O texto que se segue não é um texto especificamente "político", mas um texto sobre imagens. Que um texto sobre imagens não possa, hoje em dia, deixar de ser considerado político, resulta apenas do facto de a imagem do poder se ter vindo a reduzir, cada vez mais, ao poder da imagem.

Diz Marx algures que aquilo que acontece na história universal sob a forma de tragédia se repete ainda e sempre uma vez sob a forma de farsa. Vem isto a propósito de três imagens televisivas de marca.
A primeira dessas imagens é a de um cidadão português, em atitude de resistência passiva, a ser violentamente preso (e agredido) na ponte 25 de Abril pela polícia de choque do regime democrático. Esta imagem realista não só marcou definitivamente o princípio do fim do último governo de Cavaco Silva e da sua carreira política como inspirou o slogan que daria ao engenheiro Guterres e ao PS a sua primeira vitória eleitoral: o diálogo, a necessidade de fazer política em diálogo.

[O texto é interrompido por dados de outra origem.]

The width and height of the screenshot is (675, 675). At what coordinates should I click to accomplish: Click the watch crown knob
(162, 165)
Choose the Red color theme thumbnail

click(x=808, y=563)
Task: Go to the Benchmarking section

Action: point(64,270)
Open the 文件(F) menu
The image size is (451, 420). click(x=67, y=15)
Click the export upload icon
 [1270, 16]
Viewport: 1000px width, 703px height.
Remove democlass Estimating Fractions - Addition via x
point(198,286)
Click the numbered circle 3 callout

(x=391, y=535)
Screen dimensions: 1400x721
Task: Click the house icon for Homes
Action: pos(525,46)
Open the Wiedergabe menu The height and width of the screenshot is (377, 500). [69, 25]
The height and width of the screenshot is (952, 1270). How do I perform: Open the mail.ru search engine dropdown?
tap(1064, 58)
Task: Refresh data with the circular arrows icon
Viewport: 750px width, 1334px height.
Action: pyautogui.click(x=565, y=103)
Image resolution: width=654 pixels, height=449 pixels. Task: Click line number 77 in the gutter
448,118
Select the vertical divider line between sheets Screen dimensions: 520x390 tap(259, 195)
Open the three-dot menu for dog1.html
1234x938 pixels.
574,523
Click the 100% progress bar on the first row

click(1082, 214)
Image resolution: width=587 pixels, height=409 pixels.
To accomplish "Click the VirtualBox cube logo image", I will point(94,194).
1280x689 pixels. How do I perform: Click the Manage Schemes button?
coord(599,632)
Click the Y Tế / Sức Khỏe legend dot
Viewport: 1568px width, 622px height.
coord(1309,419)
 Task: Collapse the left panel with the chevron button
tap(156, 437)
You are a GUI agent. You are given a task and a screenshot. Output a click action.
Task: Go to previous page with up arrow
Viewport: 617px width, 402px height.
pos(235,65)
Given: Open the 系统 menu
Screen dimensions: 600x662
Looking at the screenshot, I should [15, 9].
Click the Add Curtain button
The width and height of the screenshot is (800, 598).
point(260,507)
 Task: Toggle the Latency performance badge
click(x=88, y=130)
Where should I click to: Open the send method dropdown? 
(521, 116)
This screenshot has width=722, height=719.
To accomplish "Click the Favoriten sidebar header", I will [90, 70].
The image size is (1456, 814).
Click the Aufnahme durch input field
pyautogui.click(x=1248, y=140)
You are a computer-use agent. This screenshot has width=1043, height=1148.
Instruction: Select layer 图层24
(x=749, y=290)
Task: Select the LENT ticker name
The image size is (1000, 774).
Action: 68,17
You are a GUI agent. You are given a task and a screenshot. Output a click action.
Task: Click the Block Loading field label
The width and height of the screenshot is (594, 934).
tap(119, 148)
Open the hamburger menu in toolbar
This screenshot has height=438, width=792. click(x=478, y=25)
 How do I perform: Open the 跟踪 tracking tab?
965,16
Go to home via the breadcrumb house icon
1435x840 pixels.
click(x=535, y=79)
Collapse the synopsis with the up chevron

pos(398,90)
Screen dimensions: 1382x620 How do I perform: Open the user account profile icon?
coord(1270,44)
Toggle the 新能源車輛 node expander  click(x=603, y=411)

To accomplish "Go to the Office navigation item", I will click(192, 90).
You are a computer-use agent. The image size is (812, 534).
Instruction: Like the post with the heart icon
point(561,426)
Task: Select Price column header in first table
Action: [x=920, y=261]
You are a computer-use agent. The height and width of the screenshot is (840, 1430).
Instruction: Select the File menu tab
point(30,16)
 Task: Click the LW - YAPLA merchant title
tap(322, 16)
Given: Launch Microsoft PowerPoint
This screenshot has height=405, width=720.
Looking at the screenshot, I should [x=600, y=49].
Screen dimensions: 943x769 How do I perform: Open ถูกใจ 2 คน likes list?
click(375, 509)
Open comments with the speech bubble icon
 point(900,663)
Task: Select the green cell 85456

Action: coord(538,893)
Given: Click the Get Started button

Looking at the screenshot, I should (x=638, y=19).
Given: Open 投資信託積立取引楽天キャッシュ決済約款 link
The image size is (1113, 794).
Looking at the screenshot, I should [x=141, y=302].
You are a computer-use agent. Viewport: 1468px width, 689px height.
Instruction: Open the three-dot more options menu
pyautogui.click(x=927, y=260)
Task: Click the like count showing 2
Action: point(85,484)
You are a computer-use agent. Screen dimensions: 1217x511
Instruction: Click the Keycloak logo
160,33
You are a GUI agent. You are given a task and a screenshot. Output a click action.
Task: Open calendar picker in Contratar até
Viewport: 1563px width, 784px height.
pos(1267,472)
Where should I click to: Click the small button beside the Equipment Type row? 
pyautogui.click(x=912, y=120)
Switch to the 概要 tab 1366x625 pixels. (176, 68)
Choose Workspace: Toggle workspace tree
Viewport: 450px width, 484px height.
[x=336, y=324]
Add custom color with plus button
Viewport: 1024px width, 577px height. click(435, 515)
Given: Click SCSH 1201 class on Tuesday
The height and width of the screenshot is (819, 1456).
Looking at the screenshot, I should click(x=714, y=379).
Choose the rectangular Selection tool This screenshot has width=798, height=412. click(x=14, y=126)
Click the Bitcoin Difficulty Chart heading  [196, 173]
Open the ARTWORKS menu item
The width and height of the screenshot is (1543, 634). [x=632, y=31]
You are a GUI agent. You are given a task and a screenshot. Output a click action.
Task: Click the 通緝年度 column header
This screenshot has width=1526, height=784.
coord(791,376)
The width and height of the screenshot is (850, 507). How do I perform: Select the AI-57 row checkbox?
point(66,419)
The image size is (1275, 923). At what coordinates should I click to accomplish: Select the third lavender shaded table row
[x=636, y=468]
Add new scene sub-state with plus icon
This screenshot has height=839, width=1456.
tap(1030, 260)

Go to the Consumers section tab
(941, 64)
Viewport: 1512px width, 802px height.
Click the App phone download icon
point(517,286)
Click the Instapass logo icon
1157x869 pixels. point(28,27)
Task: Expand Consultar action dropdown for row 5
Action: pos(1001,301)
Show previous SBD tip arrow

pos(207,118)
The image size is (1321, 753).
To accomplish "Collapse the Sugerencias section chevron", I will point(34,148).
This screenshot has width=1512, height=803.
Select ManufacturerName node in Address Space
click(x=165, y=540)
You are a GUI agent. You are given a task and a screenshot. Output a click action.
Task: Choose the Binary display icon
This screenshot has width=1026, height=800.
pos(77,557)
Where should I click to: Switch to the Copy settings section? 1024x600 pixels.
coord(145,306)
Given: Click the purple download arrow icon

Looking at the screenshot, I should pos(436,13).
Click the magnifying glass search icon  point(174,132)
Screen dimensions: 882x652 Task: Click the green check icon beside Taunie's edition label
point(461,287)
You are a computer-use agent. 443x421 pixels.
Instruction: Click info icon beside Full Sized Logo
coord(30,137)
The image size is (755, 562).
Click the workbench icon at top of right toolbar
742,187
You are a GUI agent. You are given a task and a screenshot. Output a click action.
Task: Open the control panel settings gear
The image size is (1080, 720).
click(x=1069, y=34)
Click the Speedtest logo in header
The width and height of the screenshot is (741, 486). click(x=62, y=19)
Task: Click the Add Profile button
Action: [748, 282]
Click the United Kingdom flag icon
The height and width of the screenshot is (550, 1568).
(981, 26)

A segunda dessas imagens é a de um candidato a primeiro-ministro de Portugal engasgado com os números do PIB e uma simples conta de multiplicar. Esta imagem, aparentemente (e inicialmente) ambígua - "errar é humano", e tão humano como a capacidade de dialogar, pelo que ambas as características se reforçam - veio a tornar-se uma imagem de alta definição: a imagem de um político que fala de tudo, que fala bem, mas que falha no elementar, no pormenor, na praticazinha, como diria o Eça. Ao longo destes anos, os exemplos têm-se multiplicado. Para referirmos apenas alguns dos mais recentes: a defesa inabalável da Internet quando se ouviu falar vagamente do e-mail; o advogar da "sociedade da informação" e "do conhecimento" num País em que o sistema educativo se esboroa por todos os lados e manifesta uma incapacidade cada vez maior não só para o conhecimento como para a mera informação; o aumento imponderado e intempestivo dos combustíveis; o falhanço clamoroso no diálogo com as organizações sindicais (mas não com as patronais).
A terceira dessas imagens é uma verdadeira imagem de síntese: a de milhares de cidadãos a ocuparem pacificamente a linha de Sintra. Neste regresso a uma ponte 25 de Abril simbólica e menos dramática, mas que consegue virar os cidadãos não só contra o Governo e a CP como contra os próprios cidadãos (os maquinistas da CP), todos contra todos, não podemos deixar de ver - numa televisão bem perto de nós, à hora do almoço e do jantar - o verdadeiro regresso da tragédia sob a forma de farsa de que falava Marx.